• _Document segment_
━━━━━━━━
Potential firearm owners in South Africa must realise that the process starts at a firearm training centre and not with the South African Police Service The application process entails two phases – the first phase to establish whether the applicant is competent to own and operate a handgun and entails successful completion of the prescribed training at an accredited training institution to obtain a training proficiency certificate.

The second phase is the handgun licence application. Both phases take about 90 days each to complete and cannot be done at the same time.

A potential handgun owner must successfully pass the prescribed test to prove his/her knowledge of the Firearms Control Act of 2000 (FCA) as well as the prescribed training and practical test regarding the safe and efficient handling of a handgun at an accredited training provider. This entails a compulsory unit standard, generally known as Knowledge of the Act, and the unit standard for the kind of firearm, in this case Handle and use a handgun ( SAQA US 119649 On receipt of the training certificate from an accredited training provider or the Safety and Security Sector Education and Training Authority (Sasseta), the person must apply to the SAPS for the competency certificate by completing the SAPS 517 (Application for a competency certificate) form. The application and supporting documentation must be submitted to the designated firearms officer (DFO) situated in the area where you ordinarily reside.

Step 1

Find your nearest firearm training centre and make an appointment.

Step 2

Choose whether you want to operate a handgun, shotgun or rifle and start the training course for a handgun.

Step 3

Receive your proficiency certificate from the accredited training centre. This certificate does not lapse. You will need this certificate for the application of a competency certificate, and it serves as proof that you indeed successfully completed the prescribed theoretical and practical assessments.

Step 4

Only once the training certificate has been received, the applicant may approach the police station to apply for the competency certificate to own a handgun.

Step 5

Visit the local SAPS to apply for a competency certificate.
━━━━━━━━
• _Instruction A_
In the South African handgun licensing text, roughly how long does each of the two phases take?
• _Instruction B_
Carry on with the text on getting a handgun licence in South Africa, starting after its final sentence.

• _Extracted entries_
━━━━━━━━
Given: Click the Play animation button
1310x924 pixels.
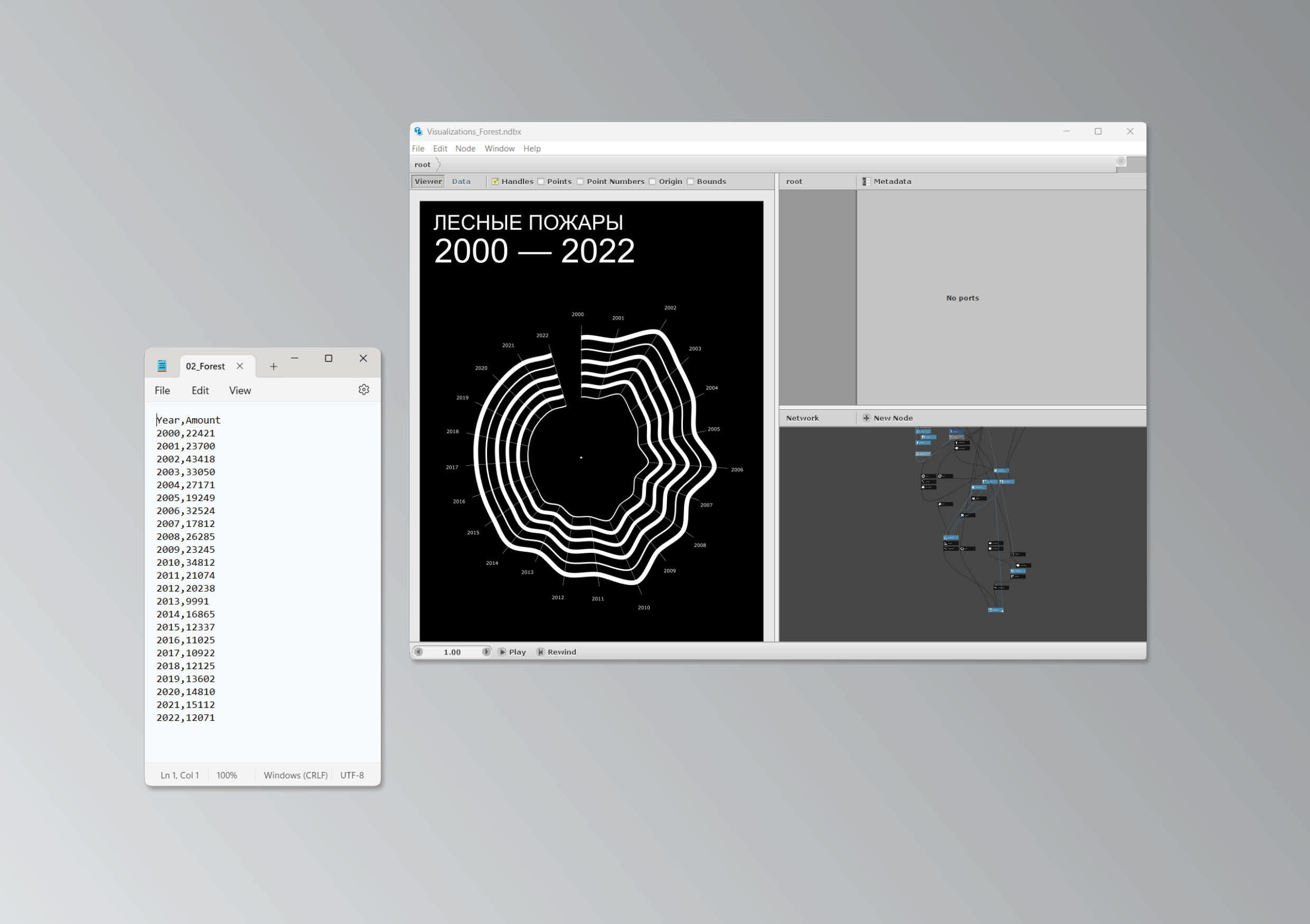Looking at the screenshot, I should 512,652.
━━━━━━━━
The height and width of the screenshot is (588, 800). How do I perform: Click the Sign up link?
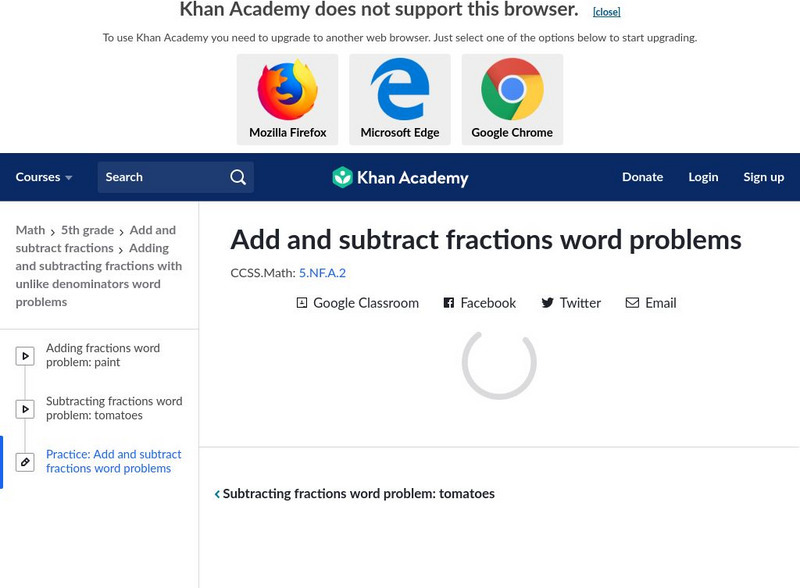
━━━━━━━━
• _Right answer A_
About 90 days each.

• _Right answer B_
Documents needed to apply for the competency certificate:

  • Two copies of your identity document
  • Two colour passport photos
  • A copy of your training certificate in with your training results
  • Cash for payment – R70 at the time of writing this article
  • Two testimonials from friends and/or family competency application form

The police will then interview your friends and/or family to ascertain whether you are competent to own a handgun and registers your application with the provincial police headquarters from where it is referred to the Central Firearms Register.

The applicant’s background and possible criminal record will be monitored to ascertain whether he should be allowed to operate a handgun before a panel will approve or deny the application based on information gathered.

The competency certificate remains valid for the period of validity as determined in the Firearms Control Act, 2000 , in respect of the licence for a handgun.

The competency certificate must also specify whether it relates to competency to:

  • Possess a handgun
  • Trade in handguns
  • Manufacture firearms
  • Conduct business as a gunsmith.

If an applicant is under the age of 21 years, compelling reasons which require you to obtain a competency certificate must be submitted.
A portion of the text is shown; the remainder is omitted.